これには日本社会でも「サスティナビィリティ(持続可能性)」や「持続可能な発展」と言われる考え方が注目されるようになったことがあると思います。経済のグローバル化が進み、先進国が途上国の資源と労働力を食い尽くし、先進国が圧倒的に富を所有するこの枠組みでは地球がもう「もたない」ことは誰の目にも明らかではないでしょうか。南北問題の解決、途上国の貧困問題のためには、従来のODAによる不透明で非効率的な方法でなく、私達一人一人が自分たちの生活を見直し、ライフスタイルを変えること、途上国の生産者の自立を支援することが必要だと考えるようになったからではないでしょうか。また有機栽培や環境になるべくダメージを与えない生産活動を推奨するフェアトレードは「環境保全」という観点からも「持続可能性」と密接に?がっています。

同じように「スローライフ」「ローハス」「グリーンコンシューマー」と言った「食の安心と安全」、「環境」、また「健康」を意識した新しいライフスタイルがフェアトレードを推進しています。また、どの国のどの地方の、どんな人たちによって作られたかがわかる「トレーサビリティ」のある製品を求める消費者が増えており、フェアトレード製品を選んでいます。

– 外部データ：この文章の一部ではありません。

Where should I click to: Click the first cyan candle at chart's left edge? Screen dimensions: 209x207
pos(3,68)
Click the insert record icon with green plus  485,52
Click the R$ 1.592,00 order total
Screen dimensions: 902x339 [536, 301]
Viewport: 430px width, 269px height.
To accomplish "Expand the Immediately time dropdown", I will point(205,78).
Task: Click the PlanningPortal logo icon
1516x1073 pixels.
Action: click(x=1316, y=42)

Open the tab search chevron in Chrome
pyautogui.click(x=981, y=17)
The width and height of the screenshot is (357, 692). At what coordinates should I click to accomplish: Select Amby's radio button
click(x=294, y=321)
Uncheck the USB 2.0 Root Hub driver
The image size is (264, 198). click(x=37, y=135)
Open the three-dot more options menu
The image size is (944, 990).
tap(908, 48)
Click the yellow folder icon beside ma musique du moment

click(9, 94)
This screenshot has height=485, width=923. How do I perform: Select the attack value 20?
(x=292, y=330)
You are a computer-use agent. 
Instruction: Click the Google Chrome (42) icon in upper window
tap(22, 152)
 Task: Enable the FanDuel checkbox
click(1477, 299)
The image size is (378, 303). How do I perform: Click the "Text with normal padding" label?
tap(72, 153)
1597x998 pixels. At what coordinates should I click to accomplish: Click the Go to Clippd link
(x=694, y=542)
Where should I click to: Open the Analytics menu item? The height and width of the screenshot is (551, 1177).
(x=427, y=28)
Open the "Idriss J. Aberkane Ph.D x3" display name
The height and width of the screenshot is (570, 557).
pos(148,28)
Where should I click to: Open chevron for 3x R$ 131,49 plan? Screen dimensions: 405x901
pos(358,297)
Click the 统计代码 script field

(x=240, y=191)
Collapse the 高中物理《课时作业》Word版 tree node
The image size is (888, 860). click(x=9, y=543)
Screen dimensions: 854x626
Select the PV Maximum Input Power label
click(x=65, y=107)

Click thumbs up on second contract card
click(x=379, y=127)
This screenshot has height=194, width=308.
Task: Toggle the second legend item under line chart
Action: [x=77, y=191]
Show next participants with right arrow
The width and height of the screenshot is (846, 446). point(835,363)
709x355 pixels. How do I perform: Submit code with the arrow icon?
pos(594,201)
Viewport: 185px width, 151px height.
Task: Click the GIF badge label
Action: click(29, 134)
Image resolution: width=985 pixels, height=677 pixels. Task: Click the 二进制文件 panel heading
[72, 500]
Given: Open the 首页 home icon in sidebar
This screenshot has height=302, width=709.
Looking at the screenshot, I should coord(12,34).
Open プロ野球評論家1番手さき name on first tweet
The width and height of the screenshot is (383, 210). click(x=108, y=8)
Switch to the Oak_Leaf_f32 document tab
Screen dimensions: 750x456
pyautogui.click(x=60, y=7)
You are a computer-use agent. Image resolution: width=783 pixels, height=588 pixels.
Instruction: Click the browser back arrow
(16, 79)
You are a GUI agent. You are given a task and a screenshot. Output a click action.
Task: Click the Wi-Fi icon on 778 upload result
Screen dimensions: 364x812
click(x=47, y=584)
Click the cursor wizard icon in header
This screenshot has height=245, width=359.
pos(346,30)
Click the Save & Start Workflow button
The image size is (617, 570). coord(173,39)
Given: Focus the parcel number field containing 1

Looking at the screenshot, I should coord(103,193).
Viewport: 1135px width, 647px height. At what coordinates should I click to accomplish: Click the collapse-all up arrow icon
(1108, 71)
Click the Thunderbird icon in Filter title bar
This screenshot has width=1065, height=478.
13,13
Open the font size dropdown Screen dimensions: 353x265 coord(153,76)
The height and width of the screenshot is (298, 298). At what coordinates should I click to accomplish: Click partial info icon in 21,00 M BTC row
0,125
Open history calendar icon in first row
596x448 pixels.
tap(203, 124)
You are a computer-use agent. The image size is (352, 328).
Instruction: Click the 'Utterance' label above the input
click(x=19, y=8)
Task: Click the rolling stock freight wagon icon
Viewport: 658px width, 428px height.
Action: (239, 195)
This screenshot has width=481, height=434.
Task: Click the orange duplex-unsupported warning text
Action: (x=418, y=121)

フェアトレード製品を扱う側の企業を見てみれば、昨今日本でも「CSR(企業の社会責任)」が声高に叫ばれ、企業も利益追求だけをしていれば良い時代が終わりました。企業は今、上記したような新しい消費者のニーズに対応するという受身ではなく、扱う商品の「トレーサビリティ」やその生産に「児童労働」や「搾取」などの「人権侵害」や、「環境破壊」が関わっていないかを管理する「サプライチェーンマネージメント(供給プロセス管理)」の観点から「CSR」として積極的にフェアトレードに取り組むことが求められています。